2

When I try to compile this code:

void main()
{
float x;
    x=6.5;
    printf("Value of x is %f, address of x %ld\n", x, &x);
}

it gives me this error:

pruebaso.c: In function ‘main’:

pruebaso.c:5:9: warning: incompatible implicit declaration of built-in function ‘printf’ [enabled by default]

printf("Value of x is %f, address of x %ld\n", x, &x);

^

pruebaso.c:5:9: warning: format ‘%ld’ expects argument of type ‘long int’, but argument 3 has type ‘float *’ [-Wformat=]

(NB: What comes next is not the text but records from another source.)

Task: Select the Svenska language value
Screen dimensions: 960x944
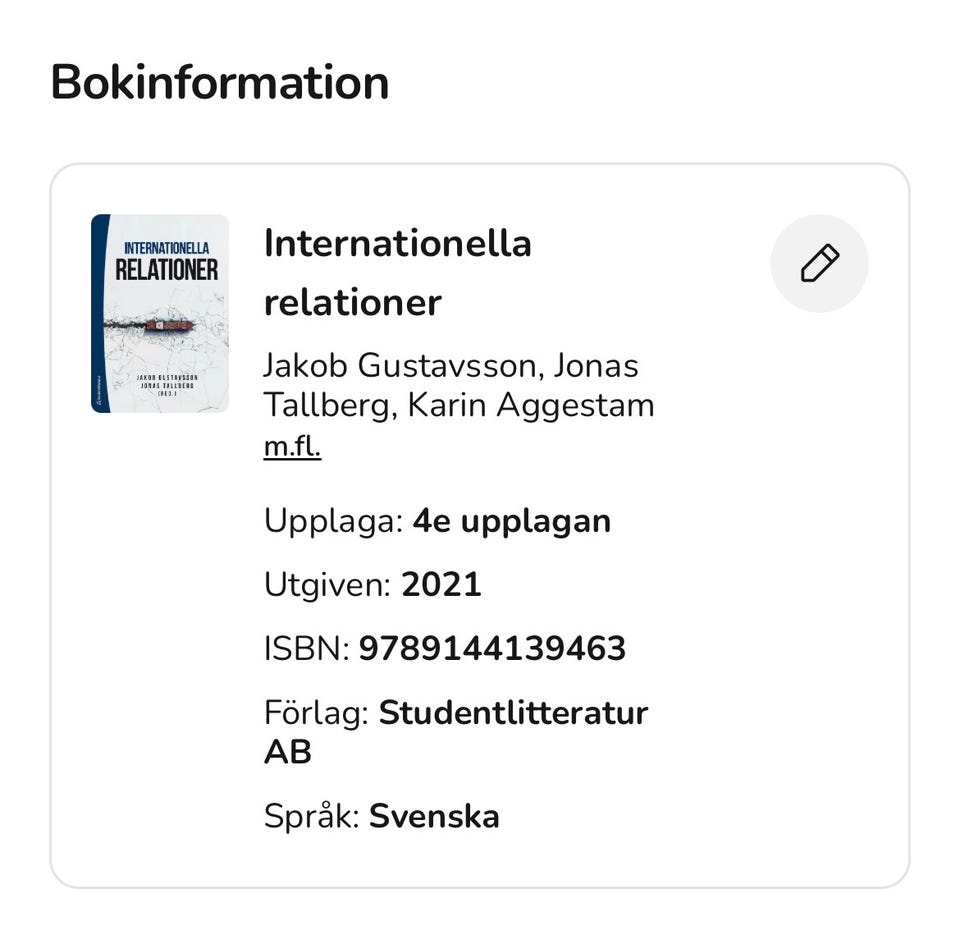Action: [434, 816]
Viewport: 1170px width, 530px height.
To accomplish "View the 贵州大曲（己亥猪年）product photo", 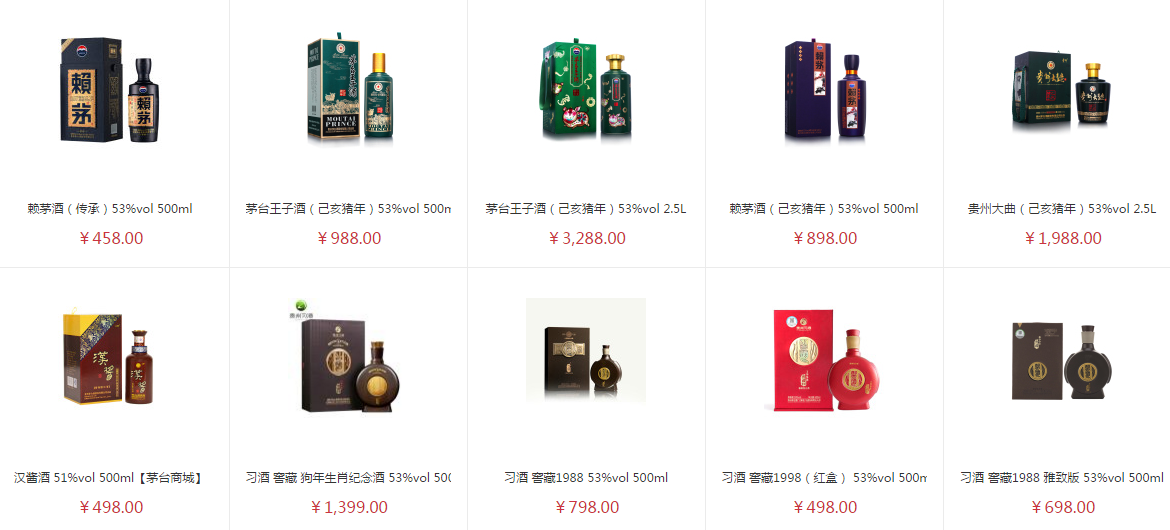I will click(1063, 90).
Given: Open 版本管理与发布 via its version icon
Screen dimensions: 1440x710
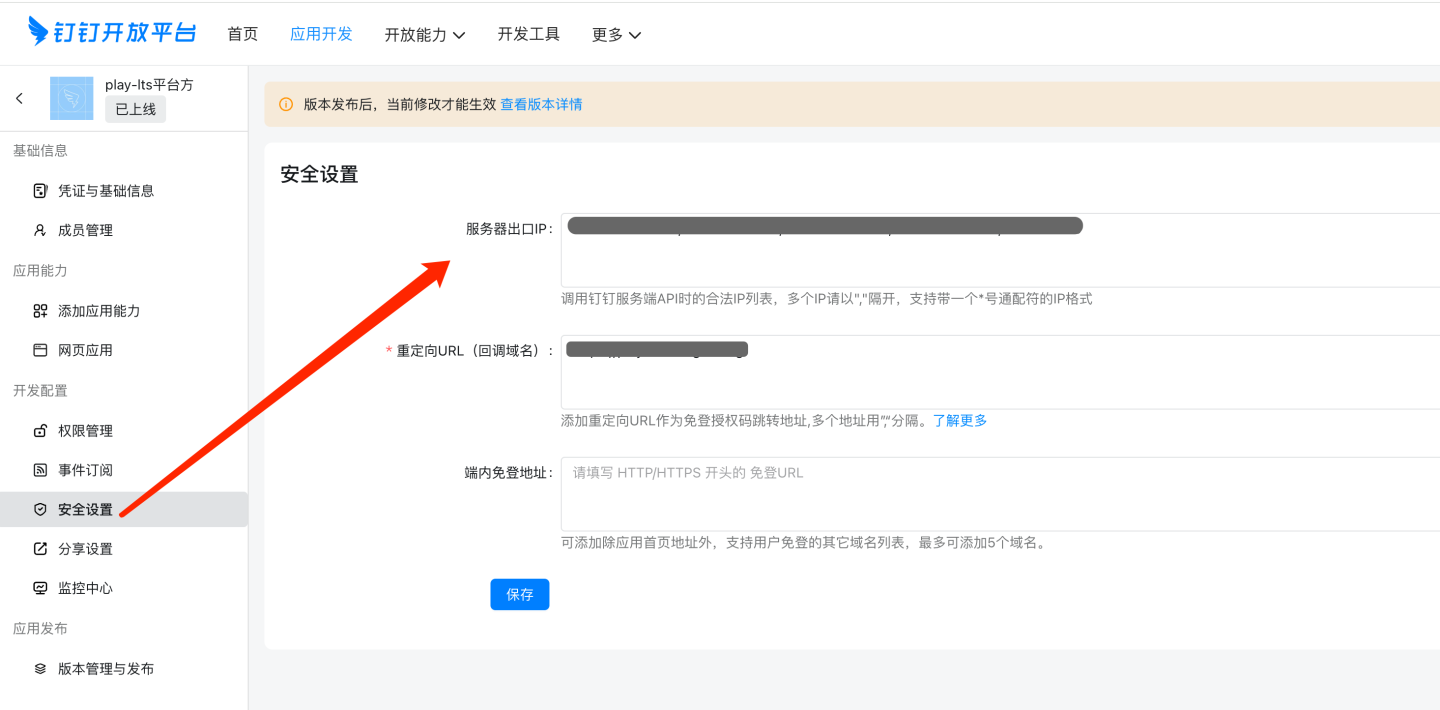Looking at the screenshot, I should coord(39,668).
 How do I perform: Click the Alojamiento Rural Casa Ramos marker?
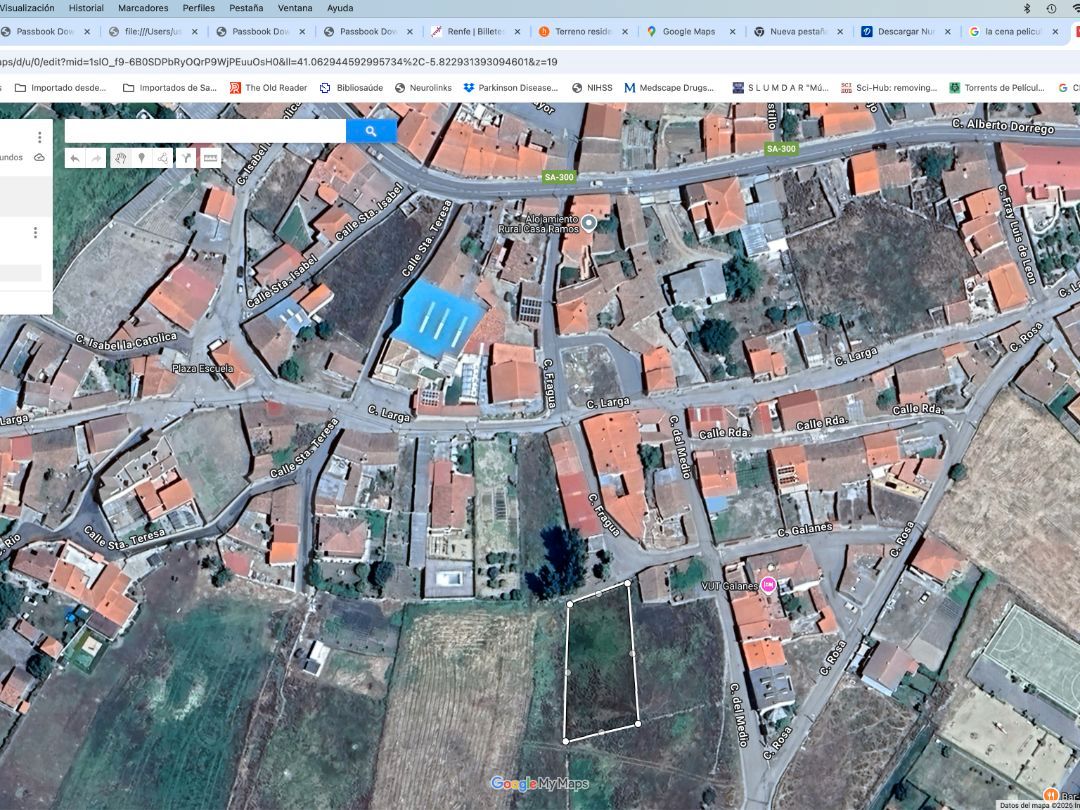pos(589,223)
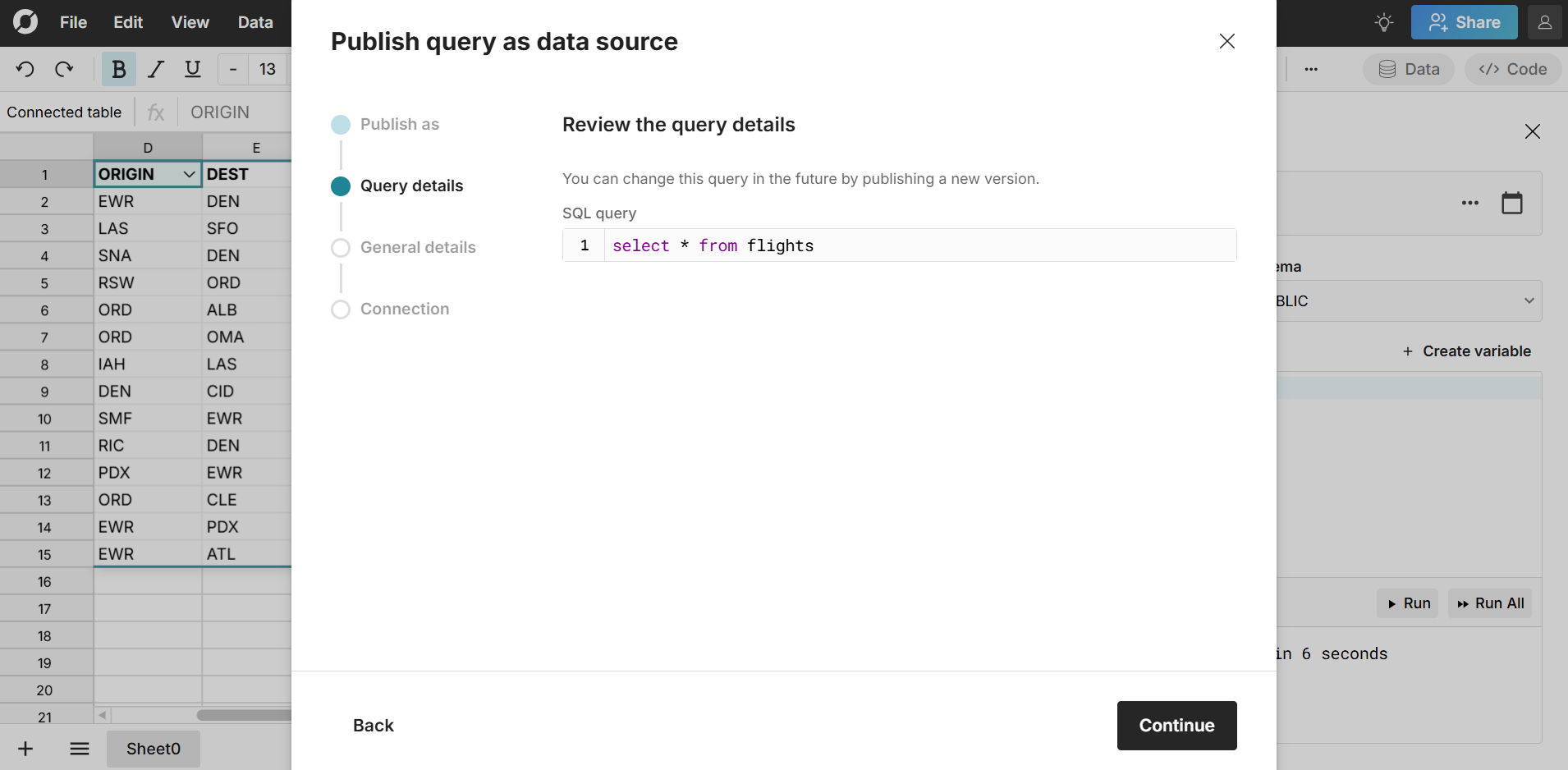
Task: Click the lightbulb icon in top bar
Action: pos(1384,22)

I've seen in another forum the solution is to make a cast to a void pointer first: http://www.linuxquestions.org/questions/programming-9/beginning-c-programming-how-to-print-memory-locations-printf-conversion-number-927305/

But making this change,

printf("Value of x is %f, address of x %ld\n", (double)x, (void *)&x);

now gives me a warning:

pruebaso.c: In function ‘main’:

pruebaso.c:5:9: warning: incompatible implicit declaration of built-in function ‘printf’ [enabled by default]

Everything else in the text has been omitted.